1.
Ik zit aan de bar in café El Chapultepec in Denver. Op de televisie is een oude, geluidloze aflevering van de cowboyserie Gunsmoke te zien, en Janis Joplin zingt vanuit de jukebox 'freedom is just another word for nothing left to lose'.
Er mag niet worden gedanst in het café en aan de muur hangen foto's van Art Pepper, Stan Getz, Gerry Mulligan en Hank Mobley. Ze speelden hier allemaal, ook Bill Clinton en Frank Sinatra trouwens.
Aan de bar zit een man die op Willie Nelson lijkt en gisteren een nieuwe heup heeft gekregen. Een dikke man met een kleine snor en een glimmend geel jasje praat op hem in.
De deur van de wc gaat open en Jerry komt naar buiten. Jerry is even in de zaak, terwijl hij eigenlijk nooit op maandag in de zaak komt. Maar het is de dag van de wedstrijd, en hij heeft goede kaartjes. Hij gaat naar de Colorado Rockies tegen de San Diego Padres, aan de overkant, in Coors Field, het baseballstadion van de Rockies. Jerry heeft een baseballcap op die hij van zijn Mexicaanse schoonzoon heeft gekregen.
Jerry (82) heeft in de jaren vijftig Jack Kerouac en andere beatnicks nog uit zijn zaak gedonderd. Of ik dat wel wist, want hij kan de plek nog precies aanwijzen waar hij Jack een schop onder zijn reet verkocht.
Ik neem een hap van mijn hot burrito's en een slok van mijn ijskoude Budweiser.
Mannen in baseballshirts drinken zich in voor de wedstrijd. Ze staan in groepjes bij elkaar aan de bar, of gooien om de beurt een munt in de jukebox.
Ze gaan de wedstrijd zien, op deze maandagavond in oktober.
2.
Ik zit op een krantenbox, op de kruising van de Market Street en de 20th Street in Denver.
Ik zie mensen lopen naar het Coors Field, het stadion van de Colorado Rockies dat op deze maandagavond thuis speelt tegen de San Diego Padres.
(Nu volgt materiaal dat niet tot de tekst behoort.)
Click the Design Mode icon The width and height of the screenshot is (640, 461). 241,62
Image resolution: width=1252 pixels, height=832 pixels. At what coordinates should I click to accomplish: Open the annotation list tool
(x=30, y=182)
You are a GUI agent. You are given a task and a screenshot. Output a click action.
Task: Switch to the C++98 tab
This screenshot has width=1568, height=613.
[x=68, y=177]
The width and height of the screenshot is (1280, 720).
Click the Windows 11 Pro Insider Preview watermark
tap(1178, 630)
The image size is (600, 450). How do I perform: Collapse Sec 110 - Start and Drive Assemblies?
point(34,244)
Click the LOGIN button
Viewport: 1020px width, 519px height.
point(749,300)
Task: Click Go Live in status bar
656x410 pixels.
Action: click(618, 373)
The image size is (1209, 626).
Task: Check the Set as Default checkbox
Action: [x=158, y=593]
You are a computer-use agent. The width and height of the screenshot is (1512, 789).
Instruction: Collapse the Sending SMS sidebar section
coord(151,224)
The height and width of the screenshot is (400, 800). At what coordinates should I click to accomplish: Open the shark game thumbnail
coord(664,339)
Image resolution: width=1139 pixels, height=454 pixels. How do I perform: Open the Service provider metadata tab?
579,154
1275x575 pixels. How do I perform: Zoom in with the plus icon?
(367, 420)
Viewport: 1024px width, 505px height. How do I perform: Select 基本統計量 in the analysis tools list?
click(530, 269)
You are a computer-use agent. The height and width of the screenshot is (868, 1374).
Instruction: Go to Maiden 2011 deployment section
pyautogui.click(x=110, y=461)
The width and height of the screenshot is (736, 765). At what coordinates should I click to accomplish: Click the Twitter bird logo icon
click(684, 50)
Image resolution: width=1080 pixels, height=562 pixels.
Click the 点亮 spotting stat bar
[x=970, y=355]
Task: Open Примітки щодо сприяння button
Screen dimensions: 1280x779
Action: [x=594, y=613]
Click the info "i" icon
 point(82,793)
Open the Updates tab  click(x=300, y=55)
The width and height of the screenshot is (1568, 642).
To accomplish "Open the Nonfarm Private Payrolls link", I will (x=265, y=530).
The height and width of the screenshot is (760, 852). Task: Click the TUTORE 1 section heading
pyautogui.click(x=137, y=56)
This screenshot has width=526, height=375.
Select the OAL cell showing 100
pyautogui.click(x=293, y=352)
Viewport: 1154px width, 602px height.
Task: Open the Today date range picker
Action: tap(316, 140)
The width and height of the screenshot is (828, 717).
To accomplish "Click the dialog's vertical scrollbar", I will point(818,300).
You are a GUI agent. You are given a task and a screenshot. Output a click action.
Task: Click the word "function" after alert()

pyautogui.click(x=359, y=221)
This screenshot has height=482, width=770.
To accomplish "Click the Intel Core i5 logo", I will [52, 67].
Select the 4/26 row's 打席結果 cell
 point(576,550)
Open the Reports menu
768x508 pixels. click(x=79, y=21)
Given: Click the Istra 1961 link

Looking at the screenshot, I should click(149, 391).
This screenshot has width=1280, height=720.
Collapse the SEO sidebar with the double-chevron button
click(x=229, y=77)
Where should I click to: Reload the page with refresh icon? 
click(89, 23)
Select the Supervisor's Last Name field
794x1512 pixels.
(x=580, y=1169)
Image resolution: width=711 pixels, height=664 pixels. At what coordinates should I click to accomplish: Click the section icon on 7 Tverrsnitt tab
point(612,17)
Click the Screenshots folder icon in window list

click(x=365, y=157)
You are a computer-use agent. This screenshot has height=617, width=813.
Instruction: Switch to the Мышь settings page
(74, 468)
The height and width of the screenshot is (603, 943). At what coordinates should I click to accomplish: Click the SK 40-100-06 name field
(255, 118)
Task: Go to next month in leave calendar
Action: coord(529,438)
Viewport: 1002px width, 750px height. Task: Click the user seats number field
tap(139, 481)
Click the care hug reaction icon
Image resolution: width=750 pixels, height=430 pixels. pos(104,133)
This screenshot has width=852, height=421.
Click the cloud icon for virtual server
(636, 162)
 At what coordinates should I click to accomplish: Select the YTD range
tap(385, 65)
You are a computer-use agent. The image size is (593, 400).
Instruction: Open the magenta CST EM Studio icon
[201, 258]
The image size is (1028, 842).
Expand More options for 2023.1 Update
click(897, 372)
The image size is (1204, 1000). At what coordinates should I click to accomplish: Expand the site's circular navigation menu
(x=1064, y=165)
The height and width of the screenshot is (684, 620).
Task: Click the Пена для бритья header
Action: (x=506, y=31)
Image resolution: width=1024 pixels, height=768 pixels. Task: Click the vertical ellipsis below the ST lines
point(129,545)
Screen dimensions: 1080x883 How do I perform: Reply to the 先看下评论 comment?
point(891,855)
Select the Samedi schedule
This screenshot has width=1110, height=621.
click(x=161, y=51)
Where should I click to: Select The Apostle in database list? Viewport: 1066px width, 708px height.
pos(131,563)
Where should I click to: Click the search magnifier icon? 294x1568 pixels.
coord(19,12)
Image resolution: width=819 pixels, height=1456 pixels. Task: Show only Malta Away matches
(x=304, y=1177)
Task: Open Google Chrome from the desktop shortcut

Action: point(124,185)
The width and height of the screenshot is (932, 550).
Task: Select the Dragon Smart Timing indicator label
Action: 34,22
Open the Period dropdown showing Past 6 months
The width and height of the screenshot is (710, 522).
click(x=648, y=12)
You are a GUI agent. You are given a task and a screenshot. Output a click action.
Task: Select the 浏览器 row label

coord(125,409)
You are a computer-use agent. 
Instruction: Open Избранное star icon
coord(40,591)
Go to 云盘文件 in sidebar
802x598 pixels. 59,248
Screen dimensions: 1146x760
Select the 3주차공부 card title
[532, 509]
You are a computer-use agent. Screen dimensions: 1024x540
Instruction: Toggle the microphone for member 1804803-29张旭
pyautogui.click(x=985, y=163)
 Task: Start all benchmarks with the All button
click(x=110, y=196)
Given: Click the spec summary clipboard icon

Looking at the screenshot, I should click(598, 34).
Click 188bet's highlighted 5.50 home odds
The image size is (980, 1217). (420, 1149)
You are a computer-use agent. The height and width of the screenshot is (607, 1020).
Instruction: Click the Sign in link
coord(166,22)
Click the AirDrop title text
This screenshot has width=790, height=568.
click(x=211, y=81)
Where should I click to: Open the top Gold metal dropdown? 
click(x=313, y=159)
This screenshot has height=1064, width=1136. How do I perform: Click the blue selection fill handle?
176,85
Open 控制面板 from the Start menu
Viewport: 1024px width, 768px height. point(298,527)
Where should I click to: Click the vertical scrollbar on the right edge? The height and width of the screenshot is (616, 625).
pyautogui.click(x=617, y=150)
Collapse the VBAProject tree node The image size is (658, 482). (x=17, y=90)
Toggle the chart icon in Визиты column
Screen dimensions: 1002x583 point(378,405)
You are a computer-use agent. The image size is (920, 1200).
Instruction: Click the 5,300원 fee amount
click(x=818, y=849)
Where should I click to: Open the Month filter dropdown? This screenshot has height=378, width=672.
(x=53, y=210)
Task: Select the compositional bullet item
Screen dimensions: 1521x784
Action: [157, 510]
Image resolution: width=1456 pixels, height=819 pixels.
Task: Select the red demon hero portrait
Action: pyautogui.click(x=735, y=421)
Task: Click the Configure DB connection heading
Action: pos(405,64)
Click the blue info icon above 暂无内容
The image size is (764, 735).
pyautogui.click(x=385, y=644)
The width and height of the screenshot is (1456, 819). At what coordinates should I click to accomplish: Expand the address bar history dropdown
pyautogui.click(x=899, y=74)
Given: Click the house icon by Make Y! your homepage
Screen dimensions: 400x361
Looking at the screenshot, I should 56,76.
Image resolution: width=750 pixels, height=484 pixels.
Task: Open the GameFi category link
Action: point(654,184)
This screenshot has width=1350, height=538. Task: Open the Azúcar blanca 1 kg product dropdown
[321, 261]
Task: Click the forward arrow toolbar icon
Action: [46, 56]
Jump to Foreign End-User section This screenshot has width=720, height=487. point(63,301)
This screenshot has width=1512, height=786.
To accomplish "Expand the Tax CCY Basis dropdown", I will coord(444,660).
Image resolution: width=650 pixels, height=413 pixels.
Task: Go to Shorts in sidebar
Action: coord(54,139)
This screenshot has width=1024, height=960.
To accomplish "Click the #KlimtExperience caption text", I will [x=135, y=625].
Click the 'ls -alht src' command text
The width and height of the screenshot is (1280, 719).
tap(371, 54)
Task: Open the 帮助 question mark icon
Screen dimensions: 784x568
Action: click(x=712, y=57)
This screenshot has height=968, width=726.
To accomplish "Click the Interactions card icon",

Ze zijn in groepjes, in paars en zwart gekleed en zwaaien opgetogen met hun kaartjes naar zwarte-kaartenhandelaren. Ze hebben goeie zin, en willen snel naar het stadion.
Ik zit op mijn handdoekje van de Rockies dat ik een uur eerder kado heb gekregen. Voor de hoofdingang speelde een derderangs John Cougar Mellencamp met een vijfderangs Al Green. Het was een warm up-concert, voor de wachtende fans die allemaal een handdoekje kregen.
Ik kocht ook nog een paarse ketting, voor mijn dochter, en een badge van de Rockies. Ik doe ze in mijn tasje waar ook een cowboyoverhemd en een cowboysjaal in opgevouwen liggen, beiden 's middags gekocht bij Rockmount Ranch Wear.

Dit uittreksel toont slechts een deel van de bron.